Aim A: Can you give back the passage on children and television, starting with "By Pamela Leong, Family" and going on through "things turning around?", with "Americans" switched to "Parents"?
Aim B: Can you express the records as a Markdown table with the columns Row and Line, starting with the line with "You are a computer-use agent. Viewport: 568px" and going on through the line with "Action: [x=78, y=90]", leaving out blank lines?

Document segment:
——————————
By Pamela Leong, Family and Consumer Sciences Agent for Ohio State University Extension in Shelby County

Today's children are often described as less resourceful, less imaginative and not as motivated as they used to be. Three out of 10 children are considered learning disabled to one degree or another. School standards are under attack. And, since 1955, scholastic achievement test scores have steadily declined. Many groups are fighting back by establishing literacy programs and state exams. Americans want their children to succeed. So why aren't things turning around?

There is one sleeping giant that many parents ignore the effects of.: Watching too much television has damaging effects on children's developmental growth. On the average, a preschool child watches 30 hours of television a week. By the time he graduates from high school, he has clocked up 20,000 hours in front of the TV, compared to 13,000 hours spent in school.

Sitting in front of a TV requires nothing from a child. Time spent in front of the TV is time not spent on developing the skills a child needs, especially in his formative preschool years, to become an intelligent, creative, competent adult. In order to grow and develop, children need to spend time in imaginative, active play. Play is a child's work. During play children can practice their fine and gross motor skills, develop communication and social skills, and use their eyes to see and explore the environment around them. A child can figure out how to catch a firefly, identify a bushy tailed animal, how to balance on a two-wheeler, how to carry on a conversation and learn in an active rather than a passive way.
——————————
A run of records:
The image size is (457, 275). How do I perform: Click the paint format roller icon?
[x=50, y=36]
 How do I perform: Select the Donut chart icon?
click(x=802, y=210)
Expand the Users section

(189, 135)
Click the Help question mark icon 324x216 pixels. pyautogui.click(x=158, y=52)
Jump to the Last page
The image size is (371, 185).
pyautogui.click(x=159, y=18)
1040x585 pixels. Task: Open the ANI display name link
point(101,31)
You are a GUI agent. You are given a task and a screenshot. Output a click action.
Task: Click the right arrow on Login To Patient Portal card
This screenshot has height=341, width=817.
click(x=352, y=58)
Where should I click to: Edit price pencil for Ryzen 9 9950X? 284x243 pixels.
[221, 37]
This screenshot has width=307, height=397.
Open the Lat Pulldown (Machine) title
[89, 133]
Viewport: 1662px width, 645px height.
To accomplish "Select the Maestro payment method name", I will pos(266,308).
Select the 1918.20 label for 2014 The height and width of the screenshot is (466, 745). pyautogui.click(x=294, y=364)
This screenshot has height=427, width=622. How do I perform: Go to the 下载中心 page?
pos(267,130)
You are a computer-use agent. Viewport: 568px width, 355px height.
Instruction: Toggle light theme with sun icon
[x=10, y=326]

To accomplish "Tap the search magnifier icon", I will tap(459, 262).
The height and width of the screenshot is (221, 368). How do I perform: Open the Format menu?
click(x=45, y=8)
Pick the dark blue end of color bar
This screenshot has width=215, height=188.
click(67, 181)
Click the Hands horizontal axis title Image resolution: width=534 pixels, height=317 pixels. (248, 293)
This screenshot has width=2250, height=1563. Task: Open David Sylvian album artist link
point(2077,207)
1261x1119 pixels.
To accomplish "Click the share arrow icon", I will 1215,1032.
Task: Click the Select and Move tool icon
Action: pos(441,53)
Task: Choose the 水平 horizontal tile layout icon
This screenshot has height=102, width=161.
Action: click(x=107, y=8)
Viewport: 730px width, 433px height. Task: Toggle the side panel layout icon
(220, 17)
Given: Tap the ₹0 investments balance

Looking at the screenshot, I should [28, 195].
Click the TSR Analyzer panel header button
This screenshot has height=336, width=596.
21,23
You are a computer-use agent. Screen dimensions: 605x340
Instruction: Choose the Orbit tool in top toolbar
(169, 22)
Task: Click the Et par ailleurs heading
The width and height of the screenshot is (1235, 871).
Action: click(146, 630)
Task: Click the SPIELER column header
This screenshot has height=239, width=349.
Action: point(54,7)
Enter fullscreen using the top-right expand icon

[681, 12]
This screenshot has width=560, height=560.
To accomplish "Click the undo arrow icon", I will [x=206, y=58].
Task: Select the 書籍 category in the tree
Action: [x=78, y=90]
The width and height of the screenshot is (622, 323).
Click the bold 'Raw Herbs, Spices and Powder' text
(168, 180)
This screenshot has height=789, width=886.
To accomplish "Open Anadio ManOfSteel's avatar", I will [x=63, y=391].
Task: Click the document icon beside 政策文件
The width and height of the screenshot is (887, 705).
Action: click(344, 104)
——————————
Output A:
By Pamela Leong, Family and Consumer Sciences Agent for Ohio State University Extension in Shelby County

Today's children are often described as less resourceful, less imaginative and not as motivated as they used to be. Three out of 10 children are considered learning disabled to one degree or another. School standards are under attack. And, since 1955, scholastic achievement test scores have steadily declined. Many groups are fighting back by establishing literacy programs and state exams. Parents want their children to succeed. So why aren't things turning around?

Output B:
| Row | Line |
|---|---|
| 1 | You are a computer-use agent. Viewport: 568px width, 355px height. |
| 2 | Instruction: Toggle light theme with sun icon |
| 3 | [x=10, y=326] |
| 4 | To accomplish "Tap the search magnifier icon", I will tap(459, 262). |
| 5 | The height and width of the screenshot is (221, 368). How do I perform: Open the Format menu? |
| 6 | click(x=45, y=8) |
| 7 | Pick the dark blue end of color bar |
| 8 | This screenshot has width=215, height=188. |
| 9 | click(67, 181) |
| 10 | Click the Hands horizontal axis title Image resolution: width=534 pixels, height=317 pixels. (248, 293) |
| 11 | This screenshot has width=2250, height=1563. Task: Open David Sylvian album artist link |
| 12 | point(2077,207) |
| 13 | 1261x1119 pixels. |
| 14 | To accomplish "Click the share arrow icon", I will 1215,1032. |
| 15 | Task: Click the Select and Move tool icon |
| 16 | Action: pos(441,53) |
| 17 | Task: Choose the 水平 horizontal tile layout icon |
| 18 | This screenshot has height=102, width=161. |
| 19 | Action: click(x=107, y=8) |
| 20 | Viewport: 730px width, 433px height. Task: Toggle the side panel layout icon |
| 21 | (220, 17) |
| 22 | Given: Tap the ₹0 investments balance |
| 23 | Looking at the screenshot, I should [28, 195]. |
| 24 | Click the TSR Analyzer panel header button |
| 25 | This screenshot has height=336, width=596. |
| 26 | 21,23 |
| 27 | You are a computer-use agent. Screen dimensions: 605x340 |
| 28 | Instruction: Choose the Orbit tool in top toolbar |
| 29 | (169, 22) |
| 30 | Task: Click the Et par ailleurs heading |
| 31 | The width and height of the screenshot is (1235, 871). |
| 32 | Action: click(146, 630) |
| 33 | Task: Click the SPIELER column header |
| 34 | This screenshot has height=239, width=349. |
| 35 | Action: point(54,7) |
| 36 | Enter fullscreen using the top-right expand icon |
| 37 | [681, 12] |
| 38 | This screenshot has width=560, height=560. |
| 39 | To accomplish "Click the undo arrow icon", I will [x=206, y=58]. |
| 40 | Task: Select the 書籍 category in the tree |
| 41 | Action: [x=78, y=90] |